Task to complete —
Retype the rows below without any change, starting at the line that contains "is (410, 488)." and ending at the line that contains "coord(419,291)".

#####

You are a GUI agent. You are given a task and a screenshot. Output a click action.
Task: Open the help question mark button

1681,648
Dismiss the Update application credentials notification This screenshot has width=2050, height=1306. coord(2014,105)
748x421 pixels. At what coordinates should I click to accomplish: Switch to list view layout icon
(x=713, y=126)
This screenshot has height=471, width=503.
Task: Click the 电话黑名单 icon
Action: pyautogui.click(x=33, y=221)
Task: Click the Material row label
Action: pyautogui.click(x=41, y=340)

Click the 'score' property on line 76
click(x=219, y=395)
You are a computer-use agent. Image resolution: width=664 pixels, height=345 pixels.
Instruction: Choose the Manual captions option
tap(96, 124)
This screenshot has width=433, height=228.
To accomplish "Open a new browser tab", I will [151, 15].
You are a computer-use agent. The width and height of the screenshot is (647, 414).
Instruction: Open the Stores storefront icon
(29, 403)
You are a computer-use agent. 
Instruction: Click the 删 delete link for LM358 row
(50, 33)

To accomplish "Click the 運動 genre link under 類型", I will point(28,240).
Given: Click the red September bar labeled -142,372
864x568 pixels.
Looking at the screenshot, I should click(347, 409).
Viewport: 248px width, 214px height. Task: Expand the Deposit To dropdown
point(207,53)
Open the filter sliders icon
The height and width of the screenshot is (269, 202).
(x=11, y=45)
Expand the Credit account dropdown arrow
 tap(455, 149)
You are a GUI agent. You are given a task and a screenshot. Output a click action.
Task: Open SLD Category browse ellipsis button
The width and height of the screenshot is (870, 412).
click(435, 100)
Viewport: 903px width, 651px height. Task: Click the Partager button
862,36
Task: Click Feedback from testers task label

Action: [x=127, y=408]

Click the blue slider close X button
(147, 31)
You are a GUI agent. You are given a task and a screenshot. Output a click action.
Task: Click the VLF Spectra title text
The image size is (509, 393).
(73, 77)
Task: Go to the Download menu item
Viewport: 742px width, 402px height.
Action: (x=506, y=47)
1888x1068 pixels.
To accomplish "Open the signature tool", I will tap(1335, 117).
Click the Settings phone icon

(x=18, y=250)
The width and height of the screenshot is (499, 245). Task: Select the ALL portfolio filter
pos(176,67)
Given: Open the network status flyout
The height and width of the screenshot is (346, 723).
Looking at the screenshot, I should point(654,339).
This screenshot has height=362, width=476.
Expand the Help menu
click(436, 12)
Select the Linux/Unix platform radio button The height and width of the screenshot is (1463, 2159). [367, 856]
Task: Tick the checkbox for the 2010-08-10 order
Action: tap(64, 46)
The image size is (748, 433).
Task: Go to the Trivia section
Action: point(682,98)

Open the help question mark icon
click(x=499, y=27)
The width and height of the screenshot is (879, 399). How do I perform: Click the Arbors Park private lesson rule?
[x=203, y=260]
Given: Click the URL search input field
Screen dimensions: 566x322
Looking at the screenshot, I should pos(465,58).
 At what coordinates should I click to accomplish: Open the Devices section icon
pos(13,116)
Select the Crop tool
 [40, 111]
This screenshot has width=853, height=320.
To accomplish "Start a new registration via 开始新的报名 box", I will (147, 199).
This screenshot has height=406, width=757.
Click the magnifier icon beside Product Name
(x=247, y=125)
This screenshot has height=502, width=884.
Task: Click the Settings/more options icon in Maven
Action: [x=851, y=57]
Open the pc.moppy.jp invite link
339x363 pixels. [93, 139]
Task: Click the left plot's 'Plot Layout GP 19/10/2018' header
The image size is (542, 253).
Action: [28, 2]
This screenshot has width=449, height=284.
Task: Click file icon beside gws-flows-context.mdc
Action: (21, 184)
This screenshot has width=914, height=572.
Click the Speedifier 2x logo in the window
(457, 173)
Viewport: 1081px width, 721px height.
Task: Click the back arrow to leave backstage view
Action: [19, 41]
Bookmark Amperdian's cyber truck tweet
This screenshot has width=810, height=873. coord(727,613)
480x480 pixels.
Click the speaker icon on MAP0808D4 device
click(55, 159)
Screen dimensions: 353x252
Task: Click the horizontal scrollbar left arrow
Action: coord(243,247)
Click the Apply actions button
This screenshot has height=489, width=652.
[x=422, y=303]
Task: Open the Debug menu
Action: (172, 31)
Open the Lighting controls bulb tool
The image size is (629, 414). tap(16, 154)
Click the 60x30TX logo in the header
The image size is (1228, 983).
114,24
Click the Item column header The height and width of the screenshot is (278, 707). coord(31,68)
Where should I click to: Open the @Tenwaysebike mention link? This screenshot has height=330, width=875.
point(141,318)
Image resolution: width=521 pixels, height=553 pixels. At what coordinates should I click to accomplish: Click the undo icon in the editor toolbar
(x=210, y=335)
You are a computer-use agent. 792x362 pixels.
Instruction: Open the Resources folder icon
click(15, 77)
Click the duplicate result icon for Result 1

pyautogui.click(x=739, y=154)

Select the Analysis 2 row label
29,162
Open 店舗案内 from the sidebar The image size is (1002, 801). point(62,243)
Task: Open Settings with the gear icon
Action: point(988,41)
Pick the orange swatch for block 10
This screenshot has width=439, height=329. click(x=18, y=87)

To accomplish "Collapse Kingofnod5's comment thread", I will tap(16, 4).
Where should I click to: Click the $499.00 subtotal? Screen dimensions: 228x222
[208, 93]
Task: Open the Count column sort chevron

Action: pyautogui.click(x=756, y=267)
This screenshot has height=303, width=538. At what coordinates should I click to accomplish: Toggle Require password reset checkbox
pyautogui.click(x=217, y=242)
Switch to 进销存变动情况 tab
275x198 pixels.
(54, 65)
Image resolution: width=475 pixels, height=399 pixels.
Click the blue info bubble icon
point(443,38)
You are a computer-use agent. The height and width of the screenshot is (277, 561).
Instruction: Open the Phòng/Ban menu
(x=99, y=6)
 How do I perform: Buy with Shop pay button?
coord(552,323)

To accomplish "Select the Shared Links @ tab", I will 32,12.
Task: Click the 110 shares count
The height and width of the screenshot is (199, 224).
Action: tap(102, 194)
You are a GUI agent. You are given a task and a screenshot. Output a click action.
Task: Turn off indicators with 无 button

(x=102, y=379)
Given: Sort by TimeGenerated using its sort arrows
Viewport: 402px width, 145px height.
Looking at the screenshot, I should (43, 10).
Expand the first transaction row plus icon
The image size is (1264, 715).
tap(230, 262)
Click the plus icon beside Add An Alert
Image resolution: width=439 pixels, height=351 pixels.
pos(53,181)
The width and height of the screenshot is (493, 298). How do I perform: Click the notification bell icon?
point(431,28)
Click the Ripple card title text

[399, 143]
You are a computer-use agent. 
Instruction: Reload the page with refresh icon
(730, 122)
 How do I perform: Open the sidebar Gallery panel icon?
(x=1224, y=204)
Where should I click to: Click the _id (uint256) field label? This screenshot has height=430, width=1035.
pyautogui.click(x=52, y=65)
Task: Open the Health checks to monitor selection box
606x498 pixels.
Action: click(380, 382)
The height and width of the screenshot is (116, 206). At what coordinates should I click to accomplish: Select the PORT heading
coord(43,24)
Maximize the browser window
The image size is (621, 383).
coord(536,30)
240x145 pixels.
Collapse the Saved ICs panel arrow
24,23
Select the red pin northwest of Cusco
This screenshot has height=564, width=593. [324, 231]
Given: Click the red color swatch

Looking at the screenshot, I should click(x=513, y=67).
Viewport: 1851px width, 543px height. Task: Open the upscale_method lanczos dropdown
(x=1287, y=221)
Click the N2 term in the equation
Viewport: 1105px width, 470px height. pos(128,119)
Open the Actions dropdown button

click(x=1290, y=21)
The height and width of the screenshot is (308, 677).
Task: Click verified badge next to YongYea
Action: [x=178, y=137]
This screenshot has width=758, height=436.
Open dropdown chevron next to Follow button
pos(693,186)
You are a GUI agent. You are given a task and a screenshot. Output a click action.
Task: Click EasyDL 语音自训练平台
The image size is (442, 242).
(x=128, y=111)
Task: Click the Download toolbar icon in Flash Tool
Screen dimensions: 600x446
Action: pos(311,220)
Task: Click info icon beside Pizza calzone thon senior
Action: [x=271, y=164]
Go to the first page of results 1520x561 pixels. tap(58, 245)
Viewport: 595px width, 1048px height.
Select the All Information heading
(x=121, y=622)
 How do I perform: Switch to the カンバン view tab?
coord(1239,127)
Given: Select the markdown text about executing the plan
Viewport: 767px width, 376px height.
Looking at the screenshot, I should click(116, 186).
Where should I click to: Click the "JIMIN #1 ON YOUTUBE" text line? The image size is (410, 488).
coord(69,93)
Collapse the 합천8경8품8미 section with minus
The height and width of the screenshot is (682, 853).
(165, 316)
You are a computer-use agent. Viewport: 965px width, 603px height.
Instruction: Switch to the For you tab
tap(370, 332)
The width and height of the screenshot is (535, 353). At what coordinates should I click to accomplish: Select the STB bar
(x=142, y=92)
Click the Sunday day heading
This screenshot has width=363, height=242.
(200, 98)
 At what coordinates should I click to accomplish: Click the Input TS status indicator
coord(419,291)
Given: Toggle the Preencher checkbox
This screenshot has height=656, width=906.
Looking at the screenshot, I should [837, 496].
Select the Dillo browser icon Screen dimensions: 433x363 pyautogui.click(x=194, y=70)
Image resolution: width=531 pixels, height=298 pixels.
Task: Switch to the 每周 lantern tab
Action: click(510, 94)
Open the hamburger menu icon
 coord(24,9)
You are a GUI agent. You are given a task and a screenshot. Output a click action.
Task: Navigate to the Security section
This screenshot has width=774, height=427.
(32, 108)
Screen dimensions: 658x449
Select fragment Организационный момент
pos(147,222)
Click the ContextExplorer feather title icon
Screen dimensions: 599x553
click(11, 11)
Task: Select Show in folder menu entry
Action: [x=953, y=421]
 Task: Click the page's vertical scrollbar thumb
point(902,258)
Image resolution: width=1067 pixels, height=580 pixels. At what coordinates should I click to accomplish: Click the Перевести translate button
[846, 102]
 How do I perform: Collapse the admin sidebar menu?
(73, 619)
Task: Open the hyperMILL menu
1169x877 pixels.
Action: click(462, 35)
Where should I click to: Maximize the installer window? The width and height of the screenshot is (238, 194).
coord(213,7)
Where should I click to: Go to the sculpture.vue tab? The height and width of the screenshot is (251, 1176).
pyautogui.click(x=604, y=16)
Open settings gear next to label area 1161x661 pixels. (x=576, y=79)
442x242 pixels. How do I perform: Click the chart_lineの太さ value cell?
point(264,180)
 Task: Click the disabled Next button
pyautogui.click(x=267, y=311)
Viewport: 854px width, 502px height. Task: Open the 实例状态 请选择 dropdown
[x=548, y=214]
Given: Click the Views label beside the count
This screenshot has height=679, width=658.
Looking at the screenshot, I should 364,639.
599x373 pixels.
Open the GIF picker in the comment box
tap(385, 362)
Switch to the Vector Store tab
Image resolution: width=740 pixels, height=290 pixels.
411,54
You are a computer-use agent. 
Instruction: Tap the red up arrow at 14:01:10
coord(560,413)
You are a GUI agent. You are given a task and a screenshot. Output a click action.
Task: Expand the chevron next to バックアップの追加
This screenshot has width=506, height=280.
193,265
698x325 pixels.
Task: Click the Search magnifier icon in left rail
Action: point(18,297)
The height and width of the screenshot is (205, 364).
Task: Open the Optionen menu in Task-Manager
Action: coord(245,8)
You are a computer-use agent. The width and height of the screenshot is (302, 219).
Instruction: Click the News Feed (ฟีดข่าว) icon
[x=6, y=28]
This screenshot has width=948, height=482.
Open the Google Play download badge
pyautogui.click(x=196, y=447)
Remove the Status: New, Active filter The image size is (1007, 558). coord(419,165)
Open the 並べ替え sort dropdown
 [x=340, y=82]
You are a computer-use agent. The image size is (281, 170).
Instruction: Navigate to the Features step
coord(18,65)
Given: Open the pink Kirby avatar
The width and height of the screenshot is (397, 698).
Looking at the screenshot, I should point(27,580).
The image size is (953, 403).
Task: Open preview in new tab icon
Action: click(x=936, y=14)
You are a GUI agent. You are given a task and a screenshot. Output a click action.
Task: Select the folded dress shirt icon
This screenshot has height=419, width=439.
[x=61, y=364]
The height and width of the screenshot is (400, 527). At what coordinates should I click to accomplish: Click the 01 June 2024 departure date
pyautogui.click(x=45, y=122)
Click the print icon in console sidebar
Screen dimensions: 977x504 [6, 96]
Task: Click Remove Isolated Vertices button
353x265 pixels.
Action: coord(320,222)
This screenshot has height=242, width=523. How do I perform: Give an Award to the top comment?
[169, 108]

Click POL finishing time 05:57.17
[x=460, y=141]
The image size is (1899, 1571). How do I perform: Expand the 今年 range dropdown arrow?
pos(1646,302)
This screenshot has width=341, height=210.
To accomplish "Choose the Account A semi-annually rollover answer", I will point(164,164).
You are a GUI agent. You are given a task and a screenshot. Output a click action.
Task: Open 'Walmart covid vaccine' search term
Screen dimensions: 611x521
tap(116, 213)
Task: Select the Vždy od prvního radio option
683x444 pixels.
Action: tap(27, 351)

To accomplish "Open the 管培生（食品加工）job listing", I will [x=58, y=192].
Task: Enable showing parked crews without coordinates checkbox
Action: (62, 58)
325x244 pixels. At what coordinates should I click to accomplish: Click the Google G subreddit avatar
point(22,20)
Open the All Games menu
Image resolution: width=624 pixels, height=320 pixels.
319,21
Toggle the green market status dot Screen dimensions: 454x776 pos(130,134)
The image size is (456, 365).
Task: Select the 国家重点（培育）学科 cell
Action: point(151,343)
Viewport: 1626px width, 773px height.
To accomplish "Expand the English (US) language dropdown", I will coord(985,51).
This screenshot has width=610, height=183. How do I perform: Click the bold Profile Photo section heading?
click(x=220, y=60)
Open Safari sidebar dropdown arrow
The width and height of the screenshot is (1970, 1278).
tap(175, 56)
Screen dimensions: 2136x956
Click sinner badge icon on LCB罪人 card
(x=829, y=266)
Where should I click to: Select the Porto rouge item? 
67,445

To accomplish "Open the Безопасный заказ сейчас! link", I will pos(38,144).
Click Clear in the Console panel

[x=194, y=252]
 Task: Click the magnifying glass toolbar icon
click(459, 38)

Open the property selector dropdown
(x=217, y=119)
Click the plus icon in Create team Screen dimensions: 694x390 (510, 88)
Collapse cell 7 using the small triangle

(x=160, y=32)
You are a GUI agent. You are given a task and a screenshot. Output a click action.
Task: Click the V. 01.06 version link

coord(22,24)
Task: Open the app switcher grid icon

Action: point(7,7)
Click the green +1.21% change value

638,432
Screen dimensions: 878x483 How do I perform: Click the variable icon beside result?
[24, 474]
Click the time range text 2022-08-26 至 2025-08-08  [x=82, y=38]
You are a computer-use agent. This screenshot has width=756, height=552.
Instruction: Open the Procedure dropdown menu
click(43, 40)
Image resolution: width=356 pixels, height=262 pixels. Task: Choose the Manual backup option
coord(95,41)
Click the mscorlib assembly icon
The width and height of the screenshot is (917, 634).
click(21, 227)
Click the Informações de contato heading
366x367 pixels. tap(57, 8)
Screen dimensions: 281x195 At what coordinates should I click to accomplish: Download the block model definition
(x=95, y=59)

#####

Result of the task —
Where should I click to: Click the "JIMIN #1 ON YOUTUBE" text line? The image size is (410, 488).
coord(69,93)
Collapse the 합천8경8품8미 section with minus
The height and width of the screenshot is (682, 853).
(165, 316)
You are a computer-use agent. Viewport: 965px width, 603px height.
Instruction: Switch to the For you tab
tap(370, 332)
The width and height of the screenshot is (535, 353). At what coordinates should I click to accomplish: Select the STB bar
(x=142, y=92)
Click the Sunday day heading
This screenshot has width=363, height=242.
(200, 98)
 At what coordinates should I click to accomplish: Click the Input TS status indicator
coord(419,291)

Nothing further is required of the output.